La DGT dispone de varias patrullas repartidas por el territorio para cubrir la red viaria de su competencia. Su utilidad no se limita a poner multas: también sirven para controlar operaciones especiales, accidentes, retenciones, eventos deportivos, desplazamientos masivos o situaciones de emergencia.

Coches y motos, los más sancionados

Por tipo de vehículo, la gran mayoría de sanciones corresponden a vehículos ligeros, principalmente coches y motos. Las furgonetas aparecen a continuación y los camiones representan una parte mucho menor del total.

Esto no significa necesariamente que unos conductores sean peores que otros, sino que el volumen de coches y motos en circulación es mucho mayor. También influye el tipo de maniobra que se vigila desde el aire: velocidad, distancia de seguridad, uso del móvil o cambios de sentido suelen detectarse con más frecuencia en vehículos ligeros.

Los periodos con más actividad sancionadora se concentran en los primeros meses del año, especialmente febrero, marzo y abril, y los viernes aparecen como uno de los días con más expedientes tramitados. No es casualidad: los viernes concentran más desplazamientos, más prisas y más tráfico de salida o retorno en muchas zonas.

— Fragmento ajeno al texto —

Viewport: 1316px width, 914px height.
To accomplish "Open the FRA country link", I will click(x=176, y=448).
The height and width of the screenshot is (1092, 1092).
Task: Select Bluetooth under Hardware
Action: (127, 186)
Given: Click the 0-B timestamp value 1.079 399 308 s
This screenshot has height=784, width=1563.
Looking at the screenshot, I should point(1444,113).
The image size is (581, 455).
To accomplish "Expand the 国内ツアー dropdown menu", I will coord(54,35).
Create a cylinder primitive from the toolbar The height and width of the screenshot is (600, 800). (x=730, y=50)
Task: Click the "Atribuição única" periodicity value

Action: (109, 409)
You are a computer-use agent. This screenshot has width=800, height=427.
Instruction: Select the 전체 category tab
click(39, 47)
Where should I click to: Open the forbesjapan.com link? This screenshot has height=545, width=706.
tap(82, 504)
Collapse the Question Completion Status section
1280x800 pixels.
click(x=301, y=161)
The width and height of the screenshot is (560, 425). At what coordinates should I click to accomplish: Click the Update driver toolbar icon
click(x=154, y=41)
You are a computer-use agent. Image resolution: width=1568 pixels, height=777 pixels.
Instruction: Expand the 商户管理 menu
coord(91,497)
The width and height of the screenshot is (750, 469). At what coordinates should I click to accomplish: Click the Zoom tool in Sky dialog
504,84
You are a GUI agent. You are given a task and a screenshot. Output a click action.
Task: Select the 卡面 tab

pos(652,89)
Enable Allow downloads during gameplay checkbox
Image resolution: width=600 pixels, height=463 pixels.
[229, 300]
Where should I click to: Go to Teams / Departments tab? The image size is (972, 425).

La DGT insiste en el efecto disuasorio

Aunque Pegasus se asocia casi siempre con multas, la DGT insiste en que su presencia tiene un fuerte efecto disuasorio. De hecho, en algunos tramos se informa a los conductores de que existe vigilancia aérea. La idea es que, al saber que pueden estar siendo observados desde arriba, reduzcan la velocidad, mantengan la distancia y eviten distracciones.

El objetivo declarado no es solo “pillar” infracciones, sino reducir comportamientos peligrosos antes de que acaben en accidente. Si un conductor levanta el pie del acelerador al ver el aviso de vigilancia aérea, la misión ya ha cumplido parte de su función.

Esa es la gran diferencia entre el radar oculto y el control visible: uno sanciona después de la infracción; el otro también puede evitar que se produzca.

Un radar con aspas que ve lo que otros no ven

Los helicópteros Pegasus se han ganado fama de implacables porque pueden vigilar desde una posición privilegiada. A más de 300 metros de altura, el conductor apenas los percibe, pero sus cámaras pueden seguir un vehículo, comprobar su velocidad y captar maniobras que desde tierra resultarían difíciles de documentar.

Por eso son tan temidos. No solo miden la velocidad. También observan cómo se conduce. Si el conductor usa el móvil, no respeta una señal, invade carriles, zigzaguea, mantiene poca distancia o realiza una maniobra peligrosa, la “Abeja” puede detectarlo desde el cielo.

La carretera ya no se vigila solo desde arcenes, pórticos o coches camuflados. También desde arriba. Y ese es el mensaje que muchos conductores olvidan hasta que la multa llega a casa: la DGT tiene ojos en el asfalto, pero también en el aire.